[Begin Text]

# Any Big Deer Shot



## Townsend (Oct 12, 2004)

Has anybody shot any big deer this year.


----------



## GunRunner (Oct 18, 2004)

i dont have the link handy, but i busted a couple of nice ones this year ( california blacktails)


----------



## G7 (Aug 25, 2003)

I shot this guy last Sunday at 8 in the morning. He was all by himself walking on my bow trail. I have sat in that specific stand over 20 times this fall and he finally ventured out. I know he and a few other shooters were around, but could never get them with my bow. This was my first deer with a muzzleloader and it did a nice job. It looks like he will be in the 150 class. It makes all those cold mornings worth it!


----------



## djleye (Nov 14, 2002)

Wow, nice deer!!!!


----------



## Dave K. (Aug 28, 2003)

Good job man!!!

That's a nice lookin deer!


----------



## KEN W (Feb 22, 2002)

Dandy buck :beer:


----------



## Shu (Oct 21, 2003)

Great buck!


----------



## Remmi_&amp;_I (Dec 2, 2003)

That is one thick deer! Good work! :wink:


----------



## buckseye (Dec 8, 2003)

That is one phat buck!!!!


----------



## jmmshadow (Oct 31, 2002)

holy cow. nice one.

:beer: 
:sniper:


----------



## purepower (Sep 11, 2004)

my buddy shot a awsome buck that i had followed for months before opening and he shot it 1 mile noth of where i hunt along the James River Bottom, in Bath South Dakota. the buck is a 7x5 and measures 9 1/2" around between the G2 and G3.  
http://www.nodakoutdoors.com/members/ph ... =3654#3654


----------



## Quackkills9 (Oct 25, 2004)

Awesome 8 pt, it gives me the chills when i see nice bucks being taken in Minnesota and theres always more... pass the little ones up!! Get a bigger one next year G7 :beer: congratulations![/url]


----------



## Ryan_Todd (Apr 11, 2004)

nice buck g7. on my way out to the stand i jumped a nice buck. i guess i should have gotten out there sooner.


----------



## Nate (Sep 11, 2003)

Good Job!! Thats a dandy...


----------



## mallardhunter (May 15, 2004)

Congrats on the big one G7 :beer:


----------



## Ryan.Anderson (Oct 12, 2004)

Nice whitetail...Taking it with a muzzelloader is a huge pluss in my book


----------



## Ryan.Anderson (Oct 12, 2004)

My 04 buck. I scored it myself at over 171 non-typical. I figured I had the largest buck of the people I know that hunt my area. I may have been wrong. I just saw my dad's college buddies muley. It is another monster. One side looks like a whitetail with two points that are in the upper teens of inches. I think he said it was between 27-29 inches wide. and it has good mass as well. It's a toss up between our two muleys, a guy would have a hard time choosing which one to shoot. I'll get a picture of his sometime soon and post it with a picture of mine, then the rest of you can give your info on which you would shoot if they were standing next to each other.


----------



## buckseye (Dec 8, 2003)

WOW that is really nice Ryan... congrats!!!!

[End Text]

→ To-do list:
1 - In the deer hunting thread, what did G7 use to shoot the buck taken last Sunday?
2 - In the deer hunting thread, write out the part from "## Ryan_Todd (Apr" to "(Sep 11, 2003)", swapping "sooner" for "earlier".
3 - How would you put this sentence from the deer hunting thread into Spanish: "He was all by himself walking on my bow trail."
The listing has no connection to the deer hunting thread.

[Begin Supplied data]

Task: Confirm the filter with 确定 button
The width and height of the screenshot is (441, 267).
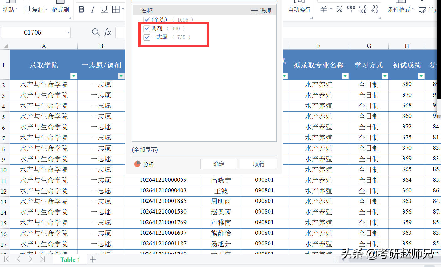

[End Supplied data]

→ Responses for each task:
1 - A muzzleloader.

2 -
## Ryan_Todd (Apr 11, 2004)

nice buck g7. on my way out to the stand i jumped a nice buck. i guess i should have gotten out there earlier.


----------



## Nate (Sep 11, 2003)

3 - Iba completamente solo, caminando por mi sendero de caza con arco.